Required action:
Drop the pictures and repeat exactly from the "The image size" line down to the last line of the entries below.

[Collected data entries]
>>>>
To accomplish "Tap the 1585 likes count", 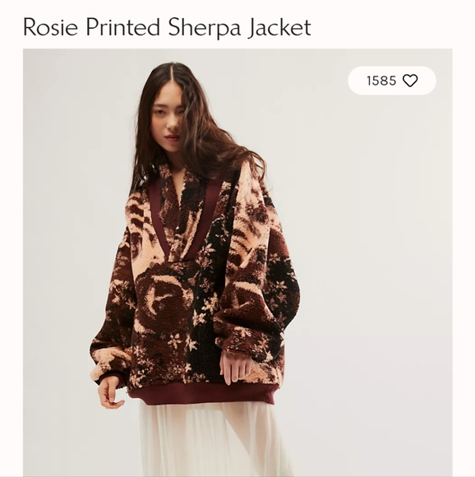I will point(381,81).
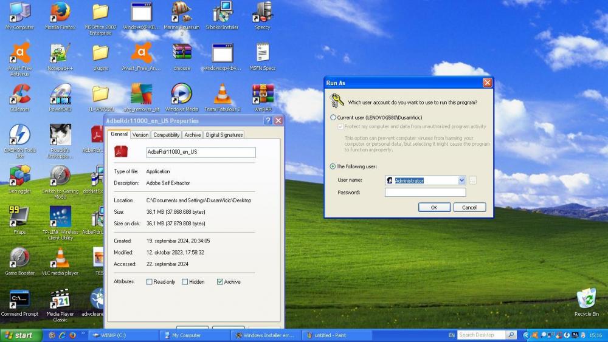Select the VLC media player desktop icon
Screen dimensions: 608x342
(x=60, y=258)
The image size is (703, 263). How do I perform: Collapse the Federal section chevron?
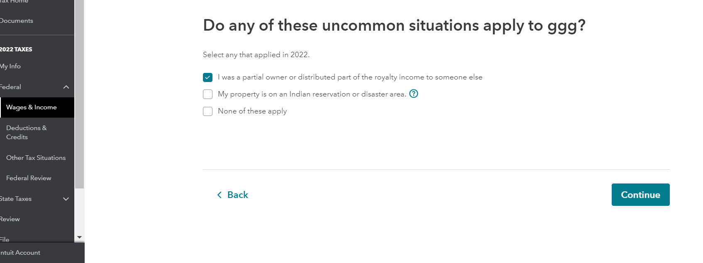point(66,87)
<<<<
Exercise output:
The image size is (703, 263). How do I perform: Collapse the Federal section chevron?
point(66,87)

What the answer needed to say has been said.